Computers

Google Analytics Nightmares

Every so often, I think I’m about to escape, but I get trapped again.

Let’s start from the beginning…

A couple of years ago I was brand new and fresh out of quitting teaching (this post is about a figurative IT nightmare, I still have literal teaching nightmares).  My job was performance testing the applications at my company.  In order to accurately model the load, I had an obvious question of “What does the usage in production look like?”  The answer was “Nobody knows.”  The company is neither small enough nor new enough for that answer to make any sense, but I had to dig anyway “How can I find out?  Can I get some logs or something?”  I was then told to request access to the Google Analytics account, which supposedly held the answers.

I logged in a peaked around to find that it was in a state of serious neglect.  There were no filters in place.  Traffic was randomly segmented into different profiles using different tracking codes not for any logical reason but they just added the JavaScript at different times and didn’t know what they were doing.  Most of the traffic was recorded as the non-helpful “(other).”  I’d later discover that the JavaScript was even worse.  There were pages with multiple, sequential setVar() calls.  It appeared in some places that they were also trying to use setVar to differentiate multiple views on a single page.

I needed some real numbers and this seemed to be the only way to get them, so I spent a day or two reading some Google Analytics documentation.  I found some things that I thought would clean up the data a lot so I started shopping them around.  Every person I talked to told me to talk to somebody else.  Eventually I found a person who worked with the usability group.  She wanted numbers as well.  She didn’t have any experience as a Google Analytics administrator, but she had admin access to the account.  Through her I was able to get some simple filters in place (everything to lowercase, removing the query strings, identifying default pages being reported twice as the directory root).

As things began to clear up, more problems would become apparent.  Eventually my admin pal got tired of me telling her to add filters, so I was granted access so that I could add them myself.  Certain problems took longer to figure out than the initial issues, so I did more reading.  You probably see my mistake already, but I was new, I didn’t.  I got some help from Justin Cutroni by posing some questions in the comments on his site.  I read Brian Clifton‘s book.  I read Avinash Kaushik‘s book.  I also got my manager to send me to a Google Analytics Seminar for Success.  My primary work responsibility was still testing software, but tasks came around sporadically at that time, so I didn’t mind filling in the down time with the analytics stuff.  I was a math nerd before I was a computer nerd, so the wall of statistics was interesting.

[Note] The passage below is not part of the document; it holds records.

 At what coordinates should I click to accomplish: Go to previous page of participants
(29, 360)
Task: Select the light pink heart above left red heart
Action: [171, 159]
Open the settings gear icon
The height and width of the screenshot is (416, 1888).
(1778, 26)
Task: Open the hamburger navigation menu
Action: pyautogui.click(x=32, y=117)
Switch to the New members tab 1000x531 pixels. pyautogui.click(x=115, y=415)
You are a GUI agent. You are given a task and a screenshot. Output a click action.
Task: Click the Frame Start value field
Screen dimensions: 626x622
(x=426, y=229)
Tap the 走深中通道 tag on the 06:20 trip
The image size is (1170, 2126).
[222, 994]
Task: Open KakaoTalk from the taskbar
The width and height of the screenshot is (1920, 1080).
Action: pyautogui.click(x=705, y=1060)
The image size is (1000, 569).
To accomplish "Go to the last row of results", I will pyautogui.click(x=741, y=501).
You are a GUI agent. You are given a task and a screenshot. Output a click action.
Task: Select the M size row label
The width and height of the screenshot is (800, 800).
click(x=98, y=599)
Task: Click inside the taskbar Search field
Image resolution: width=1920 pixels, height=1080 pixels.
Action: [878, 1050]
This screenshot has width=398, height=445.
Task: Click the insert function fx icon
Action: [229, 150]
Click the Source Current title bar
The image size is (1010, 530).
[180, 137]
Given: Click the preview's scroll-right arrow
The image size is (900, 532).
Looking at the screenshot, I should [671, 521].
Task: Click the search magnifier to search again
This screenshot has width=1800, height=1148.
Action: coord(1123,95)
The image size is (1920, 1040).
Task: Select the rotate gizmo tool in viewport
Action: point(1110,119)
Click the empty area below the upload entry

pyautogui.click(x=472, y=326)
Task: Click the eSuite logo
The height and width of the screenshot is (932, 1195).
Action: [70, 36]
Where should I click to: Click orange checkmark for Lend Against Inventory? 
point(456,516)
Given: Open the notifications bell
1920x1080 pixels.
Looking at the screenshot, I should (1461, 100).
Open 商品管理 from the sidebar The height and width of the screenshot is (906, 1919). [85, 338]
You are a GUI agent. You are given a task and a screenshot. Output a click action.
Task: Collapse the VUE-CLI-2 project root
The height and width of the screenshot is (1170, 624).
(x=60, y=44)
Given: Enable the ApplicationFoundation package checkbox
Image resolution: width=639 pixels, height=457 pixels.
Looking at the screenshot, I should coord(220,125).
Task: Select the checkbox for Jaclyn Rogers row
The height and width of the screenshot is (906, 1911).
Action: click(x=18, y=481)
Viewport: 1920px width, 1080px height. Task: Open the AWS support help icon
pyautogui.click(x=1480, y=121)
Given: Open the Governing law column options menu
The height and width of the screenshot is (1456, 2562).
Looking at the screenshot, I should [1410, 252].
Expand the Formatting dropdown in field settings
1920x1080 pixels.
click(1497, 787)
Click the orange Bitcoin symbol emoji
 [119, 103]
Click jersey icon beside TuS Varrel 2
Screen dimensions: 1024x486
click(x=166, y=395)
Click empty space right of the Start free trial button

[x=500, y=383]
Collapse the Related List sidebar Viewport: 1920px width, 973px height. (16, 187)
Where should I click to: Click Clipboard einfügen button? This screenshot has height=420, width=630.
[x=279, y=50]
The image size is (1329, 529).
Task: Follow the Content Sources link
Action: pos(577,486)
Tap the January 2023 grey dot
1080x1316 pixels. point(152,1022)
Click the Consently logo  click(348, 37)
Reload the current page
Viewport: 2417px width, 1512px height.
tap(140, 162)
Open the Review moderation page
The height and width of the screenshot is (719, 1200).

My Google Analytics pal from the usability team and I went through and cleaned up the data as much as we could.  Many new profiles were created, lots of filters were added.  We pushed the development teams to correct the JavaScript.  We figured out what a deceptive little goon setVar really was.  Seriously, what the hell, Google?  It caused interactions to be recorded which completely subverted the filtering on different profiles.  The visit numbers would show thousands of visits and no page views.  Through testing we figured this out, but the documentation provided no good explanation about the side effects.

Then people started coming to us with questions about obtaining more data.  How should they implement the JavaScript?  Could we filter X?  On the technical side, this was perfectly easy.  I was capable of telling anyone how they could obtain (if it could be done) the data they wanted using Google Analytics.  The problem for me was/is that I am at the complete bottom of the org chart here.  I don’t make business decisions with the data.  I know people do.  I’ve heard them talk.  I cringe when I hear GA numbers being thrown around.  Numbers that are clearly wrong.  Numbers that don’t mean what they think they mean.  Since I am not in touch with how the business wants to use these numbers, or what data is relevant to them, it’s difficult to answer GA questions which will determine the data available for everyone.  It’s tricky because there’s no going back.  The data cannot be parsed again or filtered differently.  Also, our site spans several applications and multiple domains and sub domains.  One development team’s poor handling is capable of wrecking the numbers for the others.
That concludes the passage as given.